GraphQL
Design flexible, client-driven APIs with precise data fetching
TL;DR
GraphQL is a query language for APIs that lets clients request exactly what data they need. Unlike REST's fixed representations, GraphQL clients specify shape and depth. A single query fetches users and their recent orders in one roundtrip. The server defines a schema (types, fields, rules). Resolvers handle fetching data for each field. The N+1 problem and batching complexity are real concerns, but design patterns like DataLoader mitigate them. GraphQL excels for flexible APIs; REST excels for simple, stable ones.

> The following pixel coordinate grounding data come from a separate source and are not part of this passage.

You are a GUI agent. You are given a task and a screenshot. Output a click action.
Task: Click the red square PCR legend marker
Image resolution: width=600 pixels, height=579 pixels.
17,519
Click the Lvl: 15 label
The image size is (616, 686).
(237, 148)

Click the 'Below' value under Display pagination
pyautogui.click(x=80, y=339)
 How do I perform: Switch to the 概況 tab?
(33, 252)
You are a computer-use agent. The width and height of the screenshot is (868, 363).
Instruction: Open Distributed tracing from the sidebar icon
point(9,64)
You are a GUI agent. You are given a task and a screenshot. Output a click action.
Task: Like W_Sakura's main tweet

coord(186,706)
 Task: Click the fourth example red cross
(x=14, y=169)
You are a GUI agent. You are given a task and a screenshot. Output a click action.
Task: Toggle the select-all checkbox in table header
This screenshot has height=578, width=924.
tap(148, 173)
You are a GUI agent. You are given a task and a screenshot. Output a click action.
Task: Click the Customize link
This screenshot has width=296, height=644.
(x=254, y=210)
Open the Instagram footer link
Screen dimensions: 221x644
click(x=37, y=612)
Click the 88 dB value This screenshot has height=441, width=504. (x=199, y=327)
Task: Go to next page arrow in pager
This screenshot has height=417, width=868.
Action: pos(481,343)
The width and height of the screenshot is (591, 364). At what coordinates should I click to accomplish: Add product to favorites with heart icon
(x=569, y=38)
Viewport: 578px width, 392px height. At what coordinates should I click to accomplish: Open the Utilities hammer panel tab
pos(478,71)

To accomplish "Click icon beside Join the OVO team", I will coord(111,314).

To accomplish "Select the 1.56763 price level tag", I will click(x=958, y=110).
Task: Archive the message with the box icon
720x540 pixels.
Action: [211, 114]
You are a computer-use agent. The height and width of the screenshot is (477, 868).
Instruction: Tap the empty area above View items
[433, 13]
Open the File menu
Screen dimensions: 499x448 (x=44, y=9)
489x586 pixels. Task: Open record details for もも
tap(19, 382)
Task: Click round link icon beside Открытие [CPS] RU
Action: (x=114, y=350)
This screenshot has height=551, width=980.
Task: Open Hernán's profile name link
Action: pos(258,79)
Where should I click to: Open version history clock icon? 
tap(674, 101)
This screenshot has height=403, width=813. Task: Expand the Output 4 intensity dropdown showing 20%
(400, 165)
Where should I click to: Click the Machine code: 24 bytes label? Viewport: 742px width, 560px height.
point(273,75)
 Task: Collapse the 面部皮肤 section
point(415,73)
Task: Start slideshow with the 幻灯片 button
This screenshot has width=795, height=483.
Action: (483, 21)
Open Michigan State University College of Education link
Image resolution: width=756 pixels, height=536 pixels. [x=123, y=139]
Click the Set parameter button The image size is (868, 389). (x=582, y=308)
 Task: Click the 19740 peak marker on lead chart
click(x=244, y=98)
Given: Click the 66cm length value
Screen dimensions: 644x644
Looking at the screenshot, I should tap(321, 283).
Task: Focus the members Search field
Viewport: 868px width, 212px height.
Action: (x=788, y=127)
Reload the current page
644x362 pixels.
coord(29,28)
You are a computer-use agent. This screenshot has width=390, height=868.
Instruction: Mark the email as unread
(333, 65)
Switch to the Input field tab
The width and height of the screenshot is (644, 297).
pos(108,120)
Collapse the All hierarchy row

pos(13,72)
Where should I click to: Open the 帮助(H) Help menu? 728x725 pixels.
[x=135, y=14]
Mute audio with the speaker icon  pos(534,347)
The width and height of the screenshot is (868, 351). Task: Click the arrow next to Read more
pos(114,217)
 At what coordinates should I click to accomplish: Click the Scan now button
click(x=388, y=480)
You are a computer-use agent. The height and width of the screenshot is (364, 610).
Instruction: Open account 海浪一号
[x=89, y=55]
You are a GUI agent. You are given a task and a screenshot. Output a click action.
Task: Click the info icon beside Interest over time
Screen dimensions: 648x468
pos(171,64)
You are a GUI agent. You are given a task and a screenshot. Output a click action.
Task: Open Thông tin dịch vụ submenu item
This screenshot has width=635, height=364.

Choose based on your client diversity and evolution pace.
Learning Objectives
- Design GraphQL schemas for clarity and performance
- Distinguish queries, mutations, and subscriptions
- Understand resolver patterns and N+1 problems
- Implement batching and caching strategies
- Decide when GraphQL makes sense vs REST
Motivating Scenario
A mobile app needs a user profile: name, email, recent orders (with order totals). A REST approach requires three calls: /users/{id}, /users/{id}/orders, /orders/{id}/products (to calculate totals). A web app also needs this but adds an address endpoint. A partner portal doesn't need orders at all. Each client has different data requirements.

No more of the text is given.